The appellants are citizens of India. The first appellant appeared at the appeal on behalf of his wife, the second appellant.
THE DECISION OF THE TRIBUNAL
The claims made in support of the application before the Tribunal were that the first appellant conducted a business in the State of Gujarat in India, supplying stationery and office supplies.
The first appellant said that the business had been going well until some allegations were made about illegal activities conducted at a warehouse of the business. As a result of the allegations, the police raided the warehouse. The first appellant claimed that he was arrested, but released on bail. As a result of the police raid, business declined. The creditors who had lent money to the first appellant to establish the business asked for their money back and threatened him over the phone and then in person. The first appellant reported the threats to the police, who did nothing. Those pursuing the first appellant found him and assaulted him to such an extent that he was required to be hospitalised. Against that background, the first appellant claimed to fear that his life would be in danger were he to return to India.
The Tribunal rejected the appellants’ claims on the basis that it did not accept that the first appellant was a credible witness. The Tribunal pointed to a number of serious inconsistencies in his evidence.

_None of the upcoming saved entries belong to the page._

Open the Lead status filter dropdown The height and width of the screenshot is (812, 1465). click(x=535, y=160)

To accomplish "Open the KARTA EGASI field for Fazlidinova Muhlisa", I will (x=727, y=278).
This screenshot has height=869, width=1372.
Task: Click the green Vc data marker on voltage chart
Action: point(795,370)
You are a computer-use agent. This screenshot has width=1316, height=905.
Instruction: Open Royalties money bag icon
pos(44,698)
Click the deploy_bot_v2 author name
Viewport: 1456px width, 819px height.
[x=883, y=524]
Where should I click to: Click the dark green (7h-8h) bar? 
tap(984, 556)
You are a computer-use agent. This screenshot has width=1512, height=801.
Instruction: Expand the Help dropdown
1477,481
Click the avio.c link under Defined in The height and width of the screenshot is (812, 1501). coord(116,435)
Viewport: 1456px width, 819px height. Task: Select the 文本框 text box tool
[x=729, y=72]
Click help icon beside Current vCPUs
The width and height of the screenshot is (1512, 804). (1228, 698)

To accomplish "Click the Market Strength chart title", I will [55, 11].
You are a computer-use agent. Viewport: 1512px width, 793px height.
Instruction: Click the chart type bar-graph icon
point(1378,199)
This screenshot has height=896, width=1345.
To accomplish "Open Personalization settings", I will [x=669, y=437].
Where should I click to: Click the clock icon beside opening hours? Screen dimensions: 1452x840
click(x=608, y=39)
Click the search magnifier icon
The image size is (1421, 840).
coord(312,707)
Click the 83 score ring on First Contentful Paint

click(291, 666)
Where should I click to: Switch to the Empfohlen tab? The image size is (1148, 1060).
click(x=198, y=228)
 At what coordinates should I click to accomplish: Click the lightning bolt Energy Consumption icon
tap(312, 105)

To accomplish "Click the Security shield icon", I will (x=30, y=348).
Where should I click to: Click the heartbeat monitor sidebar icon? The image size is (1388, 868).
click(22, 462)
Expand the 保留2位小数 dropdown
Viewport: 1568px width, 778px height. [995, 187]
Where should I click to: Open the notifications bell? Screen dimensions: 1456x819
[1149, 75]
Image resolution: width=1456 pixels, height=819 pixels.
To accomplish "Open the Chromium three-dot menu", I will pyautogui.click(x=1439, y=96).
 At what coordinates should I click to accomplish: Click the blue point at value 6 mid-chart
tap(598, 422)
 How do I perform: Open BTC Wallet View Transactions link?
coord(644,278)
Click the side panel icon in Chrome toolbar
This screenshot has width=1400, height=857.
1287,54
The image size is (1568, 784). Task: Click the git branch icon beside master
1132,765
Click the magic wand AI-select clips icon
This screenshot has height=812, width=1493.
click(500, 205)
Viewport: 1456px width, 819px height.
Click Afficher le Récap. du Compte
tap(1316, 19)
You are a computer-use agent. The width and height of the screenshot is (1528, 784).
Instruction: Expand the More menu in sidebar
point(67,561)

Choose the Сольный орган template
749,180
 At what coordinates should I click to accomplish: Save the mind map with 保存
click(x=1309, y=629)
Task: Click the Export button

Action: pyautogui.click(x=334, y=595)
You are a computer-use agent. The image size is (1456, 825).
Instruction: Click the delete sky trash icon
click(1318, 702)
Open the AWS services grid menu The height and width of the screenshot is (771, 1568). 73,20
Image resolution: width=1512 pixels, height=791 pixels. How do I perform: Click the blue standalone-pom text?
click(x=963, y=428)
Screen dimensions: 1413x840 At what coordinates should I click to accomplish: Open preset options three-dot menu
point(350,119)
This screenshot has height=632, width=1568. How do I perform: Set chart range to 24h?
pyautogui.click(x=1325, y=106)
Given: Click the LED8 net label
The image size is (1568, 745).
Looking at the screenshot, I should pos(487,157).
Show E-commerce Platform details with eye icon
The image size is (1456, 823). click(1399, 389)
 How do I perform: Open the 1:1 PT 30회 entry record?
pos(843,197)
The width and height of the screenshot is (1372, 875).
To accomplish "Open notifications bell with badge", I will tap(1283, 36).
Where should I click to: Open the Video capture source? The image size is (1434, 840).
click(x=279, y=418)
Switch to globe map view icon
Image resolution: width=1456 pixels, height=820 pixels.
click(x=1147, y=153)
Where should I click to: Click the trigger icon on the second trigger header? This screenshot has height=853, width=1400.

The Tribunal referred to a photocopy of an earlier passport of the first appellant than the one attached to his application for the protection visa. The first appellant had submitted his old passport in support of his Australian visitor visa application, the visa on which he entered Australia. That passport contradicted evidence given by the first appellant in two respects. Firstly, it contradicted his assertion that he had been in India in the early part of 2012 when important elements of his claim concerning his business were said to have occurred. The old passport demonstrated that he was in the United Kindgom studying at that time. The Tribunal regarded the first appellant’s explanation of this inconsistency as unpersuasive. The more recent passport provided in support of the protection visa indicated that he was born in Unava in Gujarat, whereas the old passport provided in support of the visitor visa application contradicted this information by asserting that he was born in Mumbai. Furthermore, the evidence of his trip to the United Kingdom contradicted his oral evidence at the hearing before the Tribunal that he had never been out of India.
Another important factor relied upon by the Tribunal in finding that the first appellant was not a credible witness was that he had submitted documents in support of his visitor visa application which were intended to show that he was the proprietor of a company dealing in steel products. Those documents, so the Tribunal found, were fraudulent and were inconsistent with the claims made by the first appellant that he ran a stationery business.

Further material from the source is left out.